EXCERPTED DATA:
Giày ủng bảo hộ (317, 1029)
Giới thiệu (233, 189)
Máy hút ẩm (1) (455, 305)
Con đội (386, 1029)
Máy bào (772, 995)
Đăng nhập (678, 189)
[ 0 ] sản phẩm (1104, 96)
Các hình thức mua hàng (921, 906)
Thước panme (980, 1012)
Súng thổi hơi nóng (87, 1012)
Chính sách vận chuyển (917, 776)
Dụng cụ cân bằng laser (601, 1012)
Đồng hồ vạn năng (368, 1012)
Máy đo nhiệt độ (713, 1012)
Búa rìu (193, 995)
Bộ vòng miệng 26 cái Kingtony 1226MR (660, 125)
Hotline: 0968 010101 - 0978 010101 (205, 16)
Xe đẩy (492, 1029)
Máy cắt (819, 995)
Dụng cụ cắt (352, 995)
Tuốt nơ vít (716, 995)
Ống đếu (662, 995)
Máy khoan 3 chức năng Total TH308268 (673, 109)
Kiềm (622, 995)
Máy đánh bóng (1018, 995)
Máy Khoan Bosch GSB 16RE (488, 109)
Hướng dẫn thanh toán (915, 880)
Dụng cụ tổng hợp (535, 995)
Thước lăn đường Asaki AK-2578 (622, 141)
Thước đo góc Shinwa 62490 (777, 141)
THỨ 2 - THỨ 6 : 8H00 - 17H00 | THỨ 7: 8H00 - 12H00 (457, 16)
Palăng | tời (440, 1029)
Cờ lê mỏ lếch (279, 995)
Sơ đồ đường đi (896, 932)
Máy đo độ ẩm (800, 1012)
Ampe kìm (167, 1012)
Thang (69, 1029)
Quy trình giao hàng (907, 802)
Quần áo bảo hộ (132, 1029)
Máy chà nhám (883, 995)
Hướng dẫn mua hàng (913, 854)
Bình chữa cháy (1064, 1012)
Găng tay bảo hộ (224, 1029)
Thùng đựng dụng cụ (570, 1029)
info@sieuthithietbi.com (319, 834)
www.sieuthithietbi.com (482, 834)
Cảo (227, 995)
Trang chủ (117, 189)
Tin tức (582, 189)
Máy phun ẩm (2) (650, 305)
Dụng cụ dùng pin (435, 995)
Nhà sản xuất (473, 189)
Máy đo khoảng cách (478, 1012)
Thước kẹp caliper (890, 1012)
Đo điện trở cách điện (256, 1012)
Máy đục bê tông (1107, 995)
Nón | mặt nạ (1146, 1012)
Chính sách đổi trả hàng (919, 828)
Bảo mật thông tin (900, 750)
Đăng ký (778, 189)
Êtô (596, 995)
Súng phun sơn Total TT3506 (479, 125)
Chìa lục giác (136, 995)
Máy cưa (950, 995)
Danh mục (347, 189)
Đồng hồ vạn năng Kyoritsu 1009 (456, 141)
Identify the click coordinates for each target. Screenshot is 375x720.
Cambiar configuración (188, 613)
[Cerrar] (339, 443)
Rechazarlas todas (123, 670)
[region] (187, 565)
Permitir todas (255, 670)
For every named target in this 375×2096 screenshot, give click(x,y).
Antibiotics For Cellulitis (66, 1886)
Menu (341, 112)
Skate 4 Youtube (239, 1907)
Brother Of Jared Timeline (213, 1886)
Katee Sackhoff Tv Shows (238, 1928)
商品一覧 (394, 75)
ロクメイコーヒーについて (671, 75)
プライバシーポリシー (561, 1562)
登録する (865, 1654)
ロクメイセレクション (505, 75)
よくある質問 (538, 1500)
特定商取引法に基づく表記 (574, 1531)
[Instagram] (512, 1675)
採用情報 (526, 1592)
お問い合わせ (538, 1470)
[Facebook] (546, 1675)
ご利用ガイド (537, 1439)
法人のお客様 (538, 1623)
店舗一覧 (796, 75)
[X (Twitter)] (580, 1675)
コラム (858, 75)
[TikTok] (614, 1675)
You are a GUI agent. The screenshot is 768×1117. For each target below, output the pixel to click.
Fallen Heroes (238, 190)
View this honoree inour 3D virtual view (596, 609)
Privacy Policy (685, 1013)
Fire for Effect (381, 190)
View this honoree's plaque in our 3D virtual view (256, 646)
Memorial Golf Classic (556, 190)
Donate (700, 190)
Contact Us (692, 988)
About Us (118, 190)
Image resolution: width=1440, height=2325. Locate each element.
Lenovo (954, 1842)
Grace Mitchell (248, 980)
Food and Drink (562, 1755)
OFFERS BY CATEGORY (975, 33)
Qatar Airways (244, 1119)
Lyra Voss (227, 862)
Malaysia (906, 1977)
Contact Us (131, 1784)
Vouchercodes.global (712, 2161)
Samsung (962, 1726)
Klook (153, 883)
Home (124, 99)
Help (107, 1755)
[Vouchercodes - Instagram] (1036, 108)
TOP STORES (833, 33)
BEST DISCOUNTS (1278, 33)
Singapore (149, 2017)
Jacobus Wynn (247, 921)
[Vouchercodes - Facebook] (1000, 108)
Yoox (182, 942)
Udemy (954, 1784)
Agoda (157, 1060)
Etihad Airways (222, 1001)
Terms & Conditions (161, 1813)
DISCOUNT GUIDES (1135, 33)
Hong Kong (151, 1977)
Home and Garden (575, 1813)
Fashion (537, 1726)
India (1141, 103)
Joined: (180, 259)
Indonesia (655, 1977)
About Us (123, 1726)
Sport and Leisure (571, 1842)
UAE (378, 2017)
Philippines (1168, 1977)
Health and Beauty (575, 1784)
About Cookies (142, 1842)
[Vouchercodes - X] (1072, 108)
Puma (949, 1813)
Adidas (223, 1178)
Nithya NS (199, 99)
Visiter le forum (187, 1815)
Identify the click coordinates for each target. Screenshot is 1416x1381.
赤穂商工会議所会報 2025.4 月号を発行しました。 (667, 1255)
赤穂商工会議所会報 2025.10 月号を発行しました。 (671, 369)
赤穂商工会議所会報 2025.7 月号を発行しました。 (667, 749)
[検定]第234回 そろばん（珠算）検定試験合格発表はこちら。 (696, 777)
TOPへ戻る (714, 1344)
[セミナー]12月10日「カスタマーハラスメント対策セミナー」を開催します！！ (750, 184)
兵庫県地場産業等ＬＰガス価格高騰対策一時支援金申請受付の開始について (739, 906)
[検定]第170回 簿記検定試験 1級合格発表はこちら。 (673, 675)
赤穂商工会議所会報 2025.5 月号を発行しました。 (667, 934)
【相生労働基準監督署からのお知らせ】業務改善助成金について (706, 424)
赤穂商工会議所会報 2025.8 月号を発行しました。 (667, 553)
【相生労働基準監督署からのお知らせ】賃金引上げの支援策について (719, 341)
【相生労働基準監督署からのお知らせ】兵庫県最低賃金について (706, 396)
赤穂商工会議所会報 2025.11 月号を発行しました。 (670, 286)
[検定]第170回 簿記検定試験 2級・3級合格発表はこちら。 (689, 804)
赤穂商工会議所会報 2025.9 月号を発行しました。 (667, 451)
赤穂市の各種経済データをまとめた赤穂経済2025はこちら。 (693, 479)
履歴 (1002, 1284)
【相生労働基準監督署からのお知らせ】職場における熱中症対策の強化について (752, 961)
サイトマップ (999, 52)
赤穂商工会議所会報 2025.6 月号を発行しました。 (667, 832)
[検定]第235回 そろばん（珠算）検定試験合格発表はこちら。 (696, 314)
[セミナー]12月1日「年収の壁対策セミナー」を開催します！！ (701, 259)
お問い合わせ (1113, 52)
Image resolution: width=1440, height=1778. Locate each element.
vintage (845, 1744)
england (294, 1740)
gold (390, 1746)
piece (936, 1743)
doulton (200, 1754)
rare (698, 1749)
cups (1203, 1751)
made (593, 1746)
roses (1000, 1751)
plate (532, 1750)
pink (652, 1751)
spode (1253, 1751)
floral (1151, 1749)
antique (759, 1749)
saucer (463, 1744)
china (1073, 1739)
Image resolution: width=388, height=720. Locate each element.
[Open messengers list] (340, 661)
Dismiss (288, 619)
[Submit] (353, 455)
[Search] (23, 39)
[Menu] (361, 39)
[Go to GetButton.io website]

EXERCISE GOAL: Render the stretch of the material from the line containing "Permitir todas (255, 670)" through the line containing "Visiter le forum (187, 1815)" as a Markdown table with the columns Row and Line, one numbered row per line, skipping any blank lines.

EXERCISE RESULT:
| Row | Line |
|---|---|
| 1 | Permitir todas (255, 670) |
| 2 | For every named target in this 375×2096 screenshot, give click(x,y). |
| 3 | Antibiotics For Cellulitis (66, 1886) |
| 4 | Menu (341, 112) |
| 5 | Skate 4 Youtube (239, 1907) |
| 6 | Brother Of Jared Timeline (213, 1886) |
| 7 | Katee Sackhoff Tv Shows (238, 1928) |
| 8 | 商品一覧 (394, 75) |
| 9 | ロクメイコーヒーについて (671, 75) |
| 10 | プライバシーポリシー (561, 1562) |
| 11 | 登録する (865, 1654) |
| 12 | ロクメイセレクション (505, 75) |
| 13 | よくある質問 (538, 1500) |
| 14 | 特定商取引法に基づく表記 (574, 1531) |
| 15 | [Instagram] (512, 1675) |
| 16 | 採用情報 (526, 1592) |
| 17 | お問い合わせ (538, 1470) |
| 18 | [Facebook] (546, 1675) |
| 19 | ご利用ガイド (537, 1439) |
| 20 | 法人のお客様 (538, 1623) |
| 21 | 店舗一覧 (796, 75) |
| 22 | [X (Twitter)] (580, 1675) |
| 23 | コラム (858, 75) |
| 24 | [TikTok] (614, 1675) |
| 25 | You are a GUI agent. The screenshot is 768×1117. For each target below, output the pixel to click. |
| 26 | Fallen Heroes (238, 190) |
| 27 | View this honoree inour 3D virtual view (596, 609) |
| 28 | Privacy Policy (685, 1013) |
| 29 | Fire for Effect (381, 190) |
| 30 | View this honoree's plaque in our 3D virtual view (256, 646) |
| 31 | Memorial Golf Classic (556, 190) |
| 32 | Donate (700, 190) |
| 33 | Contact Us (692, 988) |
| 34 | About Us (118, 190) |
| 35 | Image resolution: width=1440, height=2325. Locate each element. |
| 36 | Lenovo (954, 1842) |
| 37 | Grace Mitchell (248, 980) |
| 38 | Food and Drink (562, 1755) |
| 39 | OFFERS BY CATEGORY (975, 33) |
| 40 | Qatar Airways (244, 1119) |
| 41 | Lyra Voss (227, 862) |
| 42 | Malaysia (906, 1977) |
| 43 | Contact Us (131, 1784) |
| 44 | Vouchercodes.global (712, 2161) |
| 45 | Samsung (962, 1726) |
| 46 | Klook (153, 883) |
| 47 | Home (124, 99) |
| 48 | Help (107, 1755) |
| 49 | [Vouchercodes - Instagram] (1036, 108) |
| 50 | TOP STORES (833, 33) |
| 51 | BEST DISCOUNTS (1278, 33) |
| 52 | Singapore (149, 2017) |
| 53 | Jacobus Wynn (247, 921) |
| 54 | [Vouchercodes - Facebook] (1000, 108) |
| 55 | Yoox (182, 942) |
| 56 | Udemy (954, 1784) |
| 57 | Agoda (157, 1060) |
| 58 | Etihad Airways (222, 1001) |
| 59 | Terms & Conditions (161, 1813) |
| 60 | DISCOUNT GUIDES (1135, 33) |
| 61 | Hong Kong (151, 1977) |
| 62 | Home and Garden (575, 1813) |
| 63 | Fashion (537, 1726) |
| 64 | India (1141, 103) |
| 65 | Joined: (180, 259) |
| 66 | Indonesia (655, 1977) |
| 67 | About Us (123, 1726) |
| 68 | Sport and Leisure (571, 1842) |
| 69 | UAE (378, 2017) |
| 70 | Philippines (1168, 1977) |
| 71 | Health and Beauty (575, 1784) |
| 72 | About Cookies (142, 1842) |
| 73 | [Vouchercodes - X] (1072, 108) |
| 74 | Puma (949, 1813) |
| 75 | Adidas (223, 1178) |
| 76 | Nithya NS (199, 99) |
| 77 | Visiter le forum (187, 1815) |